A POSITION ARTICLE 2016: 05-15 [PDF Printable Version]
by Jay Johnson
Some people claim to have a “service dog”, a “companion dog” or a “therapy dog” in order to gain residence in pet regulated housing. The ADA (American Disability Act) makes it clear that withholding housing from individuals with a genuine disability, who use service dogs, is a crime. Because of this law, individuals are “playing the system” in order to move into housing with dogs not usually allowed, like akitas, bulldogs, and pit bulls.
In some cases multiple dogs, a number increased over that normally allowed in some projects, are housed because of claims that this a high number of dogs is necessary to provide the home owner with services or comfort.
Many of these dogs are simply pets, but are passed-off as something more.
How can one know if a dog is a real service dog or a genuine comfort dog or a legitimate therapy dog? In a word, ask the dog.
Service dogs, comfort dogs, and therapy dogs are expressly well behaved. They do not threaten other dogs or people; they do not bark or growl at other dogs or strangers; they do not defecate or urinate in inappropriate places or times. The training for these dogs can be extensive and cost thousands of dollars.

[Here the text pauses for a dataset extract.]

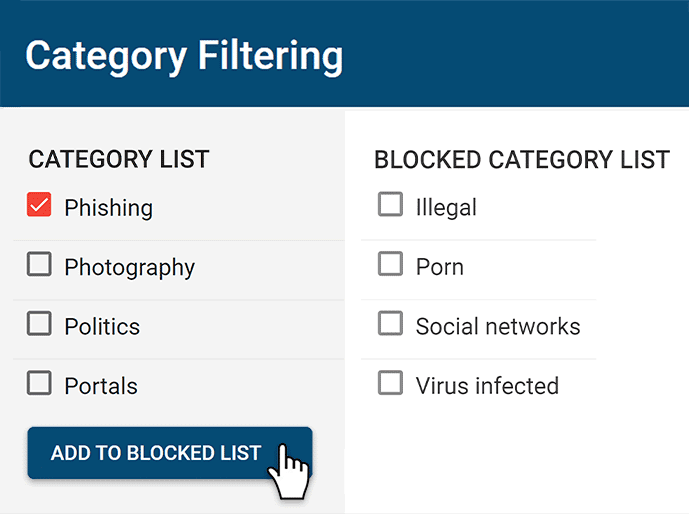This screenshot has width=689, height=514.
Task: Click the Category Filtering title
Action: [183, 55]
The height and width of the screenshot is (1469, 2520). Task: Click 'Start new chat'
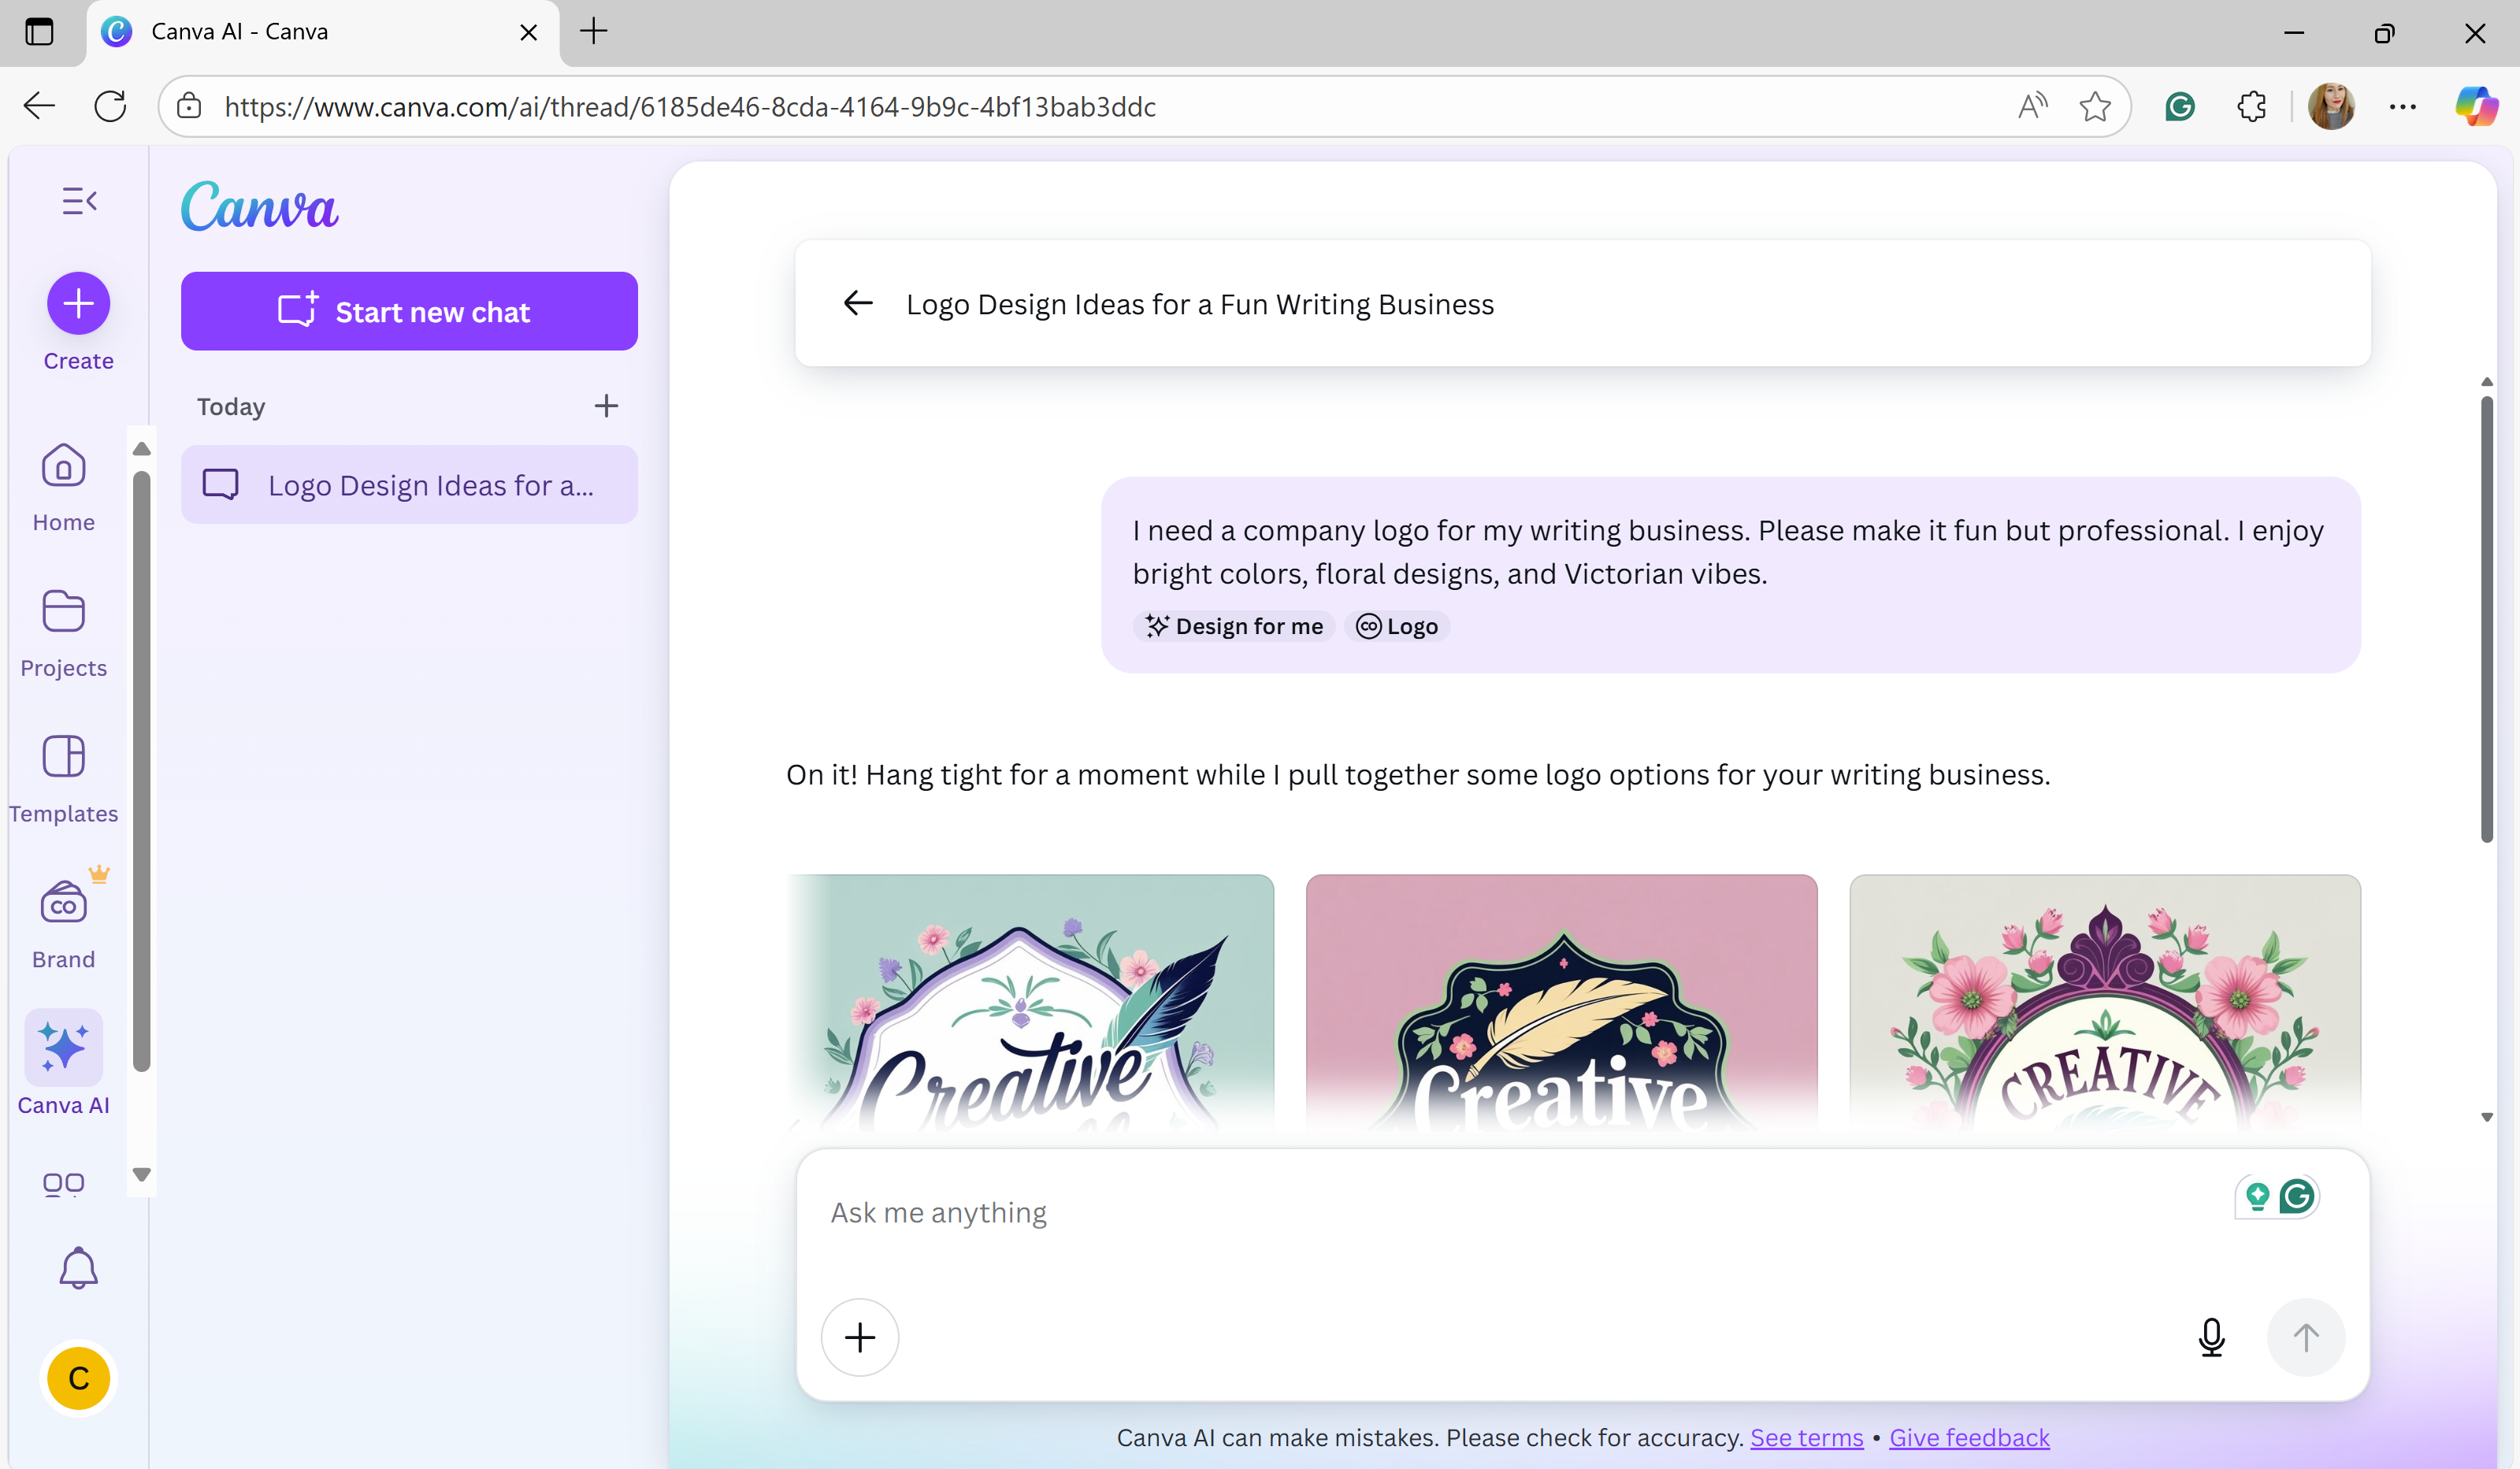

If you think a dog in your community is not a legitimate service, comfort or therapy dog because of its poor behavior, report your concerns to your housing manager, talk to your HOA officers, or communicate with your local pet club. To allow this scam to continue only makes it difficult for individuals who really need these wonderful animals to have them and use them successfully.
More importantly, IT IS A CRIME!
Remember that it is an honor to have and enjoy the life of your pet. Honor it, and don’t use it or abuse it to gain an advantage in the housing system or airlines.